Model predictive control for retinal laser treatment at 1 kHz

TL;DR

This paper develops a real-time Model Predictive Control approach at 1 kHz for retinal laser treatment, ensuring safety by managing peak temperature despite tissue variability, validated through simulations and porcine eye experiments.

Contribution

It introduces a tailored MPC scheme with model reduction and estimation techniques for fast, safe retinal laser therapy at high repetition rates.

Findings

MPC effectively maintains temperature bounds during treatment.

The approach is validated in simulation and porcine eye experiments.

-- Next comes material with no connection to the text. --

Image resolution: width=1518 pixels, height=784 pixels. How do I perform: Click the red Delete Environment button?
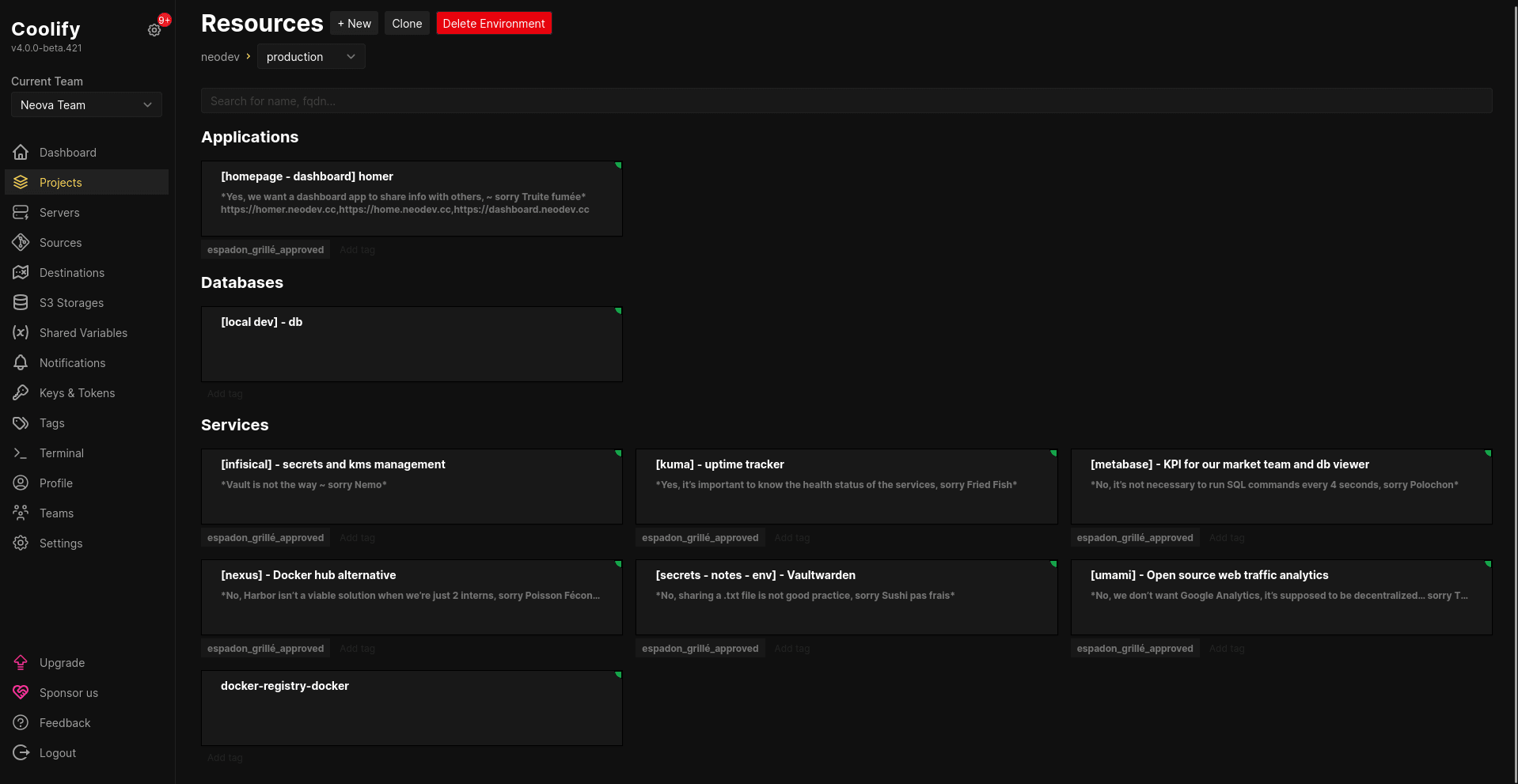point(493,24)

Implementation details enable real-time computation at 1 kHz.

Abstract

Laser photocoagulation is a technique applied in the treatment of retinal diseases. While this is often done manually or using simple control schemes, we pursue an optimization-based approach, namely Model Predictive Control (MPC), to enforce bounds on the peak temperature and, thus, safety during the medical treatment procedure - despite the spot-dependent absorption of the tissue. To this end, a repetition rate of 1 kHz is desirable rendering the real-time requirements a major challenge. We present a tailored MPC scheme using parametric model reduction, an extended Kalman filter for the parameter and state estimation, and suitably constructed stage costs and verify its applicability both in simulation and experiments with porcine eyes. Moreover, we give some insight on the implementation specifically tailored for fast numerical computations.